Ao mesmo tempo, é imperativo que os espaços do interior estejam conectados ao mundo global e digital e possuam bons acessos aos hospitais e aos serviços básicos. Neste campo, ainda há muito a fazer, pois se a aposta em autoestradas aproximou os territórios, também é verdade que muitas destas infraestruturas foram “vias verdes” para o êxodo rural. Ainda assim, é imperativo conectar os territórios, mas acompanhar estes processos de infraestruturação com fortes políticas de atração e fixação de dinâmica económica e social. Em pleno século XXI, há ainda territórios profundamente encravados e inacessíveis. A título de exemplo, veja-se o caso de Cinfães, que dista 55 minutos do Hospital Padre Américo, e Resende, que dista uma hora, mas também o sudoeste do concelho de Baião atinge distâncias-tempo semelhantes. Isto para referir a importância da ligação de Baião à Ponte da Ermida (recentemente em concurso a primeira fase) e também da ligação entre a EN321-1 e Mesquinhata. Estes projetos estruturais são essenciais e vão ter um papel importante para desencravar a sub-região do Baixo Tâmega.
A aposta na rede ferroviária deve ser também uma prioridade, e reabrir linhas é uma opção que deve ser colocada em cima da mesa.
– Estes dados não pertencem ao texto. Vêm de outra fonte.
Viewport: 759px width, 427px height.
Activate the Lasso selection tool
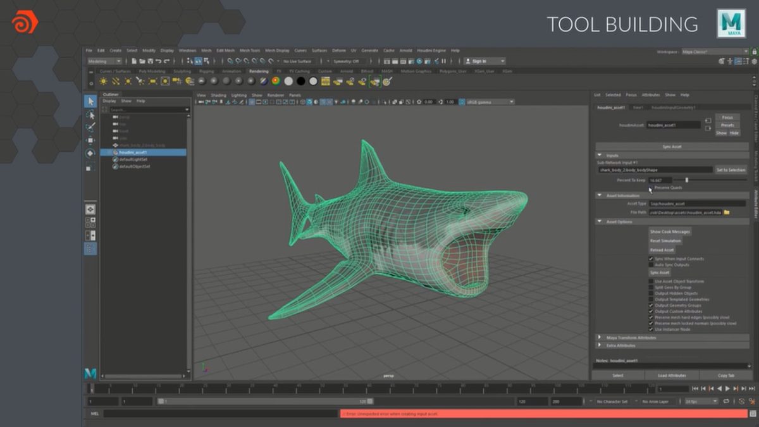(x=90, y=114)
Será possível que uma cidade como Amarante continue a não ter acesso aos comboios urbanos do Porto? O investimento na conversão para via larga do troço Livração-Amarante (12 quilómetros) na Linha do Tâmega permite reduzir o tempo de viagem entre Amarante e o Porto, numa obra orçada em aproximadamente 50 milhões de euros. Basta olhar para o concelho vizinho do Marco de Canaveses e perceber o desenvolvimento que, desde 2019, a eletrificação da linha do Douro trouxe à cidade. Ao mesmo tempo, os atrasos na modernização da linha do Douro até à Régua atrasam também o desenvolvimento de Baião, Cinfães e Resende, concelhos onde a procura pelo meio ferroviário tem crescido nos últimos anos.
Parece ser clara a urgência de um compromisso nacional e a longo prazo para com o desenvolvimento equilibrado do território português, onde a discriminação positiva dos territórios do interior seja evidente e promova um desenvolvimento sustentável e efetivo. Precisamos de políticas que colmatem as necessidades locais, que atraiam investimentos e melhorem a qualidade de vida das nossas populações. O “interior” não é sinónimo de isolamento ou estagnação; muito pelo contrário!